そして、放送のマイクが切れる音が響き渡ると、監獄内が驚喜の声で響き渡った。


「慎二君。悪いんだけど、今から君に一切教える事が出来なくなる」


「は?どういう事だよ―――――それに、ゲームって」


「ゲーム説明があると、思うよ」


「だから!ゲームって何なんだよ!」


「これだけは覚えておいて。此処では、一度も目をそらさず、辛さに目を瞑らず、諦めない奴が生き残る」


すると、Dの体がフワリと浮いたかと思うと、空を切る音と共に何処かへ消えてしまった。


その数秒後、同様に慎二の体も消えてしまった。


次に意識が戻った時、目に映っていた世界は、今までとは違ったドーム型のガラスで覆った闘技場に立つ慎二達を、興奮し、血走った眼で見つめる観客達だった。


「お前が俺の相方かいな?」


その声に驚き、後ろを振り向くと、黄色いパーカーを着、犬歯を剥き出しにしている少年が笑いながら、慎二に手を振っていた。

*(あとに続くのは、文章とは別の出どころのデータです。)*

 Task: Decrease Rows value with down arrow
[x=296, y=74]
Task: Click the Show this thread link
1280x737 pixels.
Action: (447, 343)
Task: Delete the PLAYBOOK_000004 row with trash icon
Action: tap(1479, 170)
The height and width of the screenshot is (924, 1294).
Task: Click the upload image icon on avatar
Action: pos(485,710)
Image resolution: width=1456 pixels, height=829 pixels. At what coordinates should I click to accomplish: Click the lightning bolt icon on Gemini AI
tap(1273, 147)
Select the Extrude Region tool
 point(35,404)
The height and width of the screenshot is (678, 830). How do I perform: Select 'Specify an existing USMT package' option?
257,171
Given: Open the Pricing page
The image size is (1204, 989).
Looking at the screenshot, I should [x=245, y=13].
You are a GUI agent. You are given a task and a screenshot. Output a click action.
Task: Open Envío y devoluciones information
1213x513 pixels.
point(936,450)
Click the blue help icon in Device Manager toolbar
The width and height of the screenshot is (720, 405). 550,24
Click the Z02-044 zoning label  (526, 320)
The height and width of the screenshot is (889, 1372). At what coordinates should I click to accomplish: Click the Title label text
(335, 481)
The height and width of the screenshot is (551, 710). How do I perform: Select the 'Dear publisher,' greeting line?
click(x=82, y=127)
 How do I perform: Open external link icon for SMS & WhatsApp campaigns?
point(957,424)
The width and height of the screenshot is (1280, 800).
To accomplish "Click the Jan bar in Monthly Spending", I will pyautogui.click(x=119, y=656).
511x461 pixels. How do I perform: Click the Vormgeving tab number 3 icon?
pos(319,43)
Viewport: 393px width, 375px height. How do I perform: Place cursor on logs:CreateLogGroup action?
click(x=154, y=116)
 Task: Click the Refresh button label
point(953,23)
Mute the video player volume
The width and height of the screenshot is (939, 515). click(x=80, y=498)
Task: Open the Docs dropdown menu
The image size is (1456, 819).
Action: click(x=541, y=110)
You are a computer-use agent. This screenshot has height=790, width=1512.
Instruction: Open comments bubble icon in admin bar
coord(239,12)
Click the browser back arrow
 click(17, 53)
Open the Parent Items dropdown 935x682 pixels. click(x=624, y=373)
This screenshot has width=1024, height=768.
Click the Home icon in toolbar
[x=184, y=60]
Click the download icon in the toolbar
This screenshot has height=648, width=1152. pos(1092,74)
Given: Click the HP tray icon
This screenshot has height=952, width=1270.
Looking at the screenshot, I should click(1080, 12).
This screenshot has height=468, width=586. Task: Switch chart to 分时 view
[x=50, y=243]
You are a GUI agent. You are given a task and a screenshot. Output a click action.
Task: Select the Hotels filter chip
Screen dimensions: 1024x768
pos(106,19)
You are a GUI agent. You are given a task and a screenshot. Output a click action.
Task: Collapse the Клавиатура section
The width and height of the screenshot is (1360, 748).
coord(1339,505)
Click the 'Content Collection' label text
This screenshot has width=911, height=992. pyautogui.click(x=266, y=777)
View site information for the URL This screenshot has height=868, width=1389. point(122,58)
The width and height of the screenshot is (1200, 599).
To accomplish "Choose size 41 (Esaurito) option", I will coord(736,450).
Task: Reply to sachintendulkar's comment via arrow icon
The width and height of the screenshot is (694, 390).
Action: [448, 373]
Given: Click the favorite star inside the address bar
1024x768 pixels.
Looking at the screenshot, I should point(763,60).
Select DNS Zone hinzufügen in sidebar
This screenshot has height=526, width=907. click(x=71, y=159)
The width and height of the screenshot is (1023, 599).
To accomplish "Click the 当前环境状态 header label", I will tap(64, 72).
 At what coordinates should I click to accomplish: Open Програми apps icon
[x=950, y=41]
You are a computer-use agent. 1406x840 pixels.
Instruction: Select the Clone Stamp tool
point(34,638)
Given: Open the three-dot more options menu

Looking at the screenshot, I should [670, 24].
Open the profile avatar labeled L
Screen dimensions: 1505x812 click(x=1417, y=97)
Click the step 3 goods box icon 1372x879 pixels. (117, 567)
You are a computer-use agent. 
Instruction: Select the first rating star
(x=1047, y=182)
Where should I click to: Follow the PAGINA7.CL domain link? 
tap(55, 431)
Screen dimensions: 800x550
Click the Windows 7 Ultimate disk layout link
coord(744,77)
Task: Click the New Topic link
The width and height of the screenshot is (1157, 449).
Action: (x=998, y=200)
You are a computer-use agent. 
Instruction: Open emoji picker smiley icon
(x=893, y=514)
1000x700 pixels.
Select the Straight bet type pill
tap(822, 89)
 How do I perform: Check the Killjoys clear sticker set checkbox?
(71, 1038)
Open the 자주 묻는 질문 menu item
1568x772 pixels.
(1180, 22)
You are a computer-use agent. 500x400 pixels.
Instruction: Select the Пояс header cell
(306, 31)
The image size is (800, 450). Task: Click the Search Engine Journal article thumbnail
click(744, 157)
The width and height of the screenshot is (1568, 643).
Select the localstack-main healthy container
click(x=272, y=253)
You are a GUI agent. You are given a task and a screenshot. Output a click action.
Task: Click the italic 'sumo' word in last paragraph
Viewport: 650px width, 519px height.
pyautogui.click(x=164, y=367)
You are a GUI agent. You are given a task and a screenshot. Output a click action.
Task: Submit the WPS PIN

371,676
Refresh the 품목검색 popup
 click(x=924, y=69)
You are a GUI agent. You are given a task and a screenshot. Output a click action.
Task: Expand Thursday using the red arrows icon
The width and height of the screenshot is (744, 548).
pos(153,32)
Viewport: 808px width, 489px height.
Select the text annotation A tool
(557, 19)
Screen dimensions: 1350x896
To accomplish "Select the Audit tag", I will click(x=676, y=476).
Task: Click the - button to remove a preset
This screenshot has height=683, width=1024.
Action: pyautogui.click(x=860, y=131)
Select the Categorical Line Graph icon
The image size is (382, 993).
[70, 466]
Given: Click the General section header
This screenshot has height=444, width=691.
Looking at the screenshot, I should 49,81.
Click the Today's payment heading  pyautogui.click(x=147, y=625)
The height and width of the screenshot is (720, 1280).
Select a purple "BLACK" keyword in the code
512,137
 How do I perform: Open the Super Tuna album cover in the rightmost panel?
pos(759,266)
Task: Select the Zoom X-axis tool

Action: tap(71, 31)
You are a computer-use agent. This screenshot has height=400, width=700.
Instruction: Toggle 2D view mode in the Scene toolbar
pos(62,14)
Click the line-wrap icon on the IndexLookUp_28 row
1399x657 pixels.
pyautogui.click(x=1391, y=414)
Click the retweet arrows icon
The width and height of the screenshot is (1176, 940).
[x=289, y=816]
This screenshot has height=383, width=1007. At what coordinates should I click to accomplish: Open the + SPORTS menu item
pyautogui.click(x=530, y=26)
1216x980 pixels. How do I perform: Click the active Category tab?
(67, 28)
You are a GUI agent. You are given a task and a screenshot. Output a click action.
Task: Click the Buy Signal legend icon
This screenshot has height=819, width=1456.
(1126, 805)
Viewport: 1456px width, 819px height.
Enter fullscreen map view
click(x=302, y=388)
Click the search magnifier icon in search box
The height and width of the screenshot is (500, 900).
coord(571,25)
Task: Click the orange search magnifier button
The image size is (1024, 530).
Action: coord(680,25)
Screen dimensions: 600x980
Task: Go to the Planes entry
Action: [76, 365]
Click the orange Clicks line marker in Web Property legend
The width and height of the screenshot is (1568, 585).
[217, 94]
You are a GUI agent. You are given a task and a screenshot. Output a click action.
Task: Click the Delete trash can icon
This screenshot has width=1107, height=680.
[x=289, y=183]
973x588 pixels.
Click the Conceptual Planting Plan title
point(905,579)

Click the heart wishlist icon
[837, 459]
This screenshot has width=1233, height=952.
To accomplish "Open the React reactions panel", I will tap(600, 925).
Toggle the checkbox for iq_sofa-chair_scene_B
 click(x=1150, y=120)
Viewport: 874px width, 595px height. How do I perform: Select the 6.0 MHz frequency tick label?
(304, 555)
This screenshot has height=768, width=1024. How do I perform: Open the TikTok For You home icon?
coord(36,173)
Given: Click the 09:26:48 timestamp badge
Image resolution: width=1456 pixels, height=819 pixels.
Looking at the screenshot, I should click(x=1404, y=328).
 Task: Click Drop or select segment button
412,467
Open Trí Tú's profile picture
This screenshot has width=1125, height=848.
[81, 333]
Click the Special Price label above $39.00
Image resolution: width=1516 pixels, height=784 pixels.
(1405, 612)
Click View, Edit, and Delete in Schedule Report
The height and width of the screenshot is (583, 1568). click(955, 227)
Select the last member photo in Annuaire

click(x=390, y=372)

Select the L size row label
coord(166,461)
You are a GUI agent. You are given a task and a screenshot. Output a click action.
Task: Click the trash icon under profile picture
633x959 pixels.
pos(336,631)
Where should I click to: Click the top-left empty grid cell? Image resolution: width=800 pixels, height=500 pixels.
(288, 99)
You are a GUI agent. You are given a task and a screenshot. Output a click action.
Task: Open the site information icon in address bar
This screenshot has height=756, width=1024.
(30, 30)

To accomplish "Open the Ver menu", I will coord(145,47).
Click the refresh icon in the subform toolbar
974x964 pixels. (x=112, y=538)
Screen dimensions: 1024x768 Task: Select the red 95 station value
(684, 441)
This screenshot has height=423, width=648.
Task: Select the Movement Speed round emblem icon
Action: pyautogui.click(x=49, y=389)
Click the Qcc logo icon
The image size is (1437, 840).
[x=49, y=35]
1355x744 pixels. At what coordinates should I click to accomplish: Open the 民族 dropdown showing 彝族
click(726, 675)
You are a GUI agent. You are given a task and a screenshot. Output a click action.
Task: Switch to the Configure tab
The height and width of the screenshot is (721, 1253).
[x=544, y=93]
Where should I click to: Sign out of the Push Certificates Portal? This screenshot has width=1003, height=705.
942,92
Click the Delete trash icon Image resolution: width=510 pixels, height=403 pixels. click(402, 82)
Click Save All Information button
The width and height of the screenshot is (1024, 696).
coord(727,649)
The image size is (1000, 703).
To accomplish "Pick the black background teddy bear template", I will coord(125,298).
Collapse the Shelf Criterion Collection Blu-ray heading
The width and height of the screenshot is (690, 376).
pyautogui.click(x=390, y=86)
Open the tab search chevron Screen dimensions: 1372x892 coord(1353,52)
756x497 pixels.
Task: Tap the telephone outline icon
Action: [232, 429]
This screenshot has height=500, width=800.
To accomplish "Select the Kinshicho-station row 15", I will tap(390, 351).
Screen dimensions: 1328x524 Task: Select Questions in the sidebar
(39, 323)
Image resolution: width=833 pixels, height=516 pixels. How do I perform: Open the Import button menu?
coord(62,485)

「俺、大寅 誠也っつうねん。まァ、寅でええよ。え、と――――」


「あ、高隆 慎二だ。で、これは何なんだ?」


「何って・・・・ゲームやけど?俺らの命を賭けたゲームやねん」


「命を?―――――冗談は嫌いだぜ。俺」


「冗談やないよ。このゲームで負けた者は死ぬるお」


「犯罪者・・・・だからか?」


「なんや飲みこみ早いな。まァ、ゲーム内容はいつも違うんよ。シングルで殺し合いとか今日みたいにタッグで何か、みたいのがようあるで」


「で、俺とアン―――――寅がタッグという訳か」


「そやね。でも、今回はキツイで。何せ、イーターおるさかい」


「イー・・・・ター?」


「黒い筐(ブラックボックスを3つ以上所持し、戦争で英雄と呼ばれる程、人を殺した殺しのプロや」


「ま・・・・まあ、何とかなるだろ」


「やと、ええな。ま、恐怖で足が震える甘ちゃんには生き残れるか分からんかもな」


そう言いながら、笑い顔を見せる誠也に、慎二はつい心を許してしまった。


「お、ゲーム内容が分かるで」


すると、先程アナウンスをしていた女性が、闘技場の中央でチアガールの様なポップな服を着て、マイクをバトンの様に右手で回し続けていた。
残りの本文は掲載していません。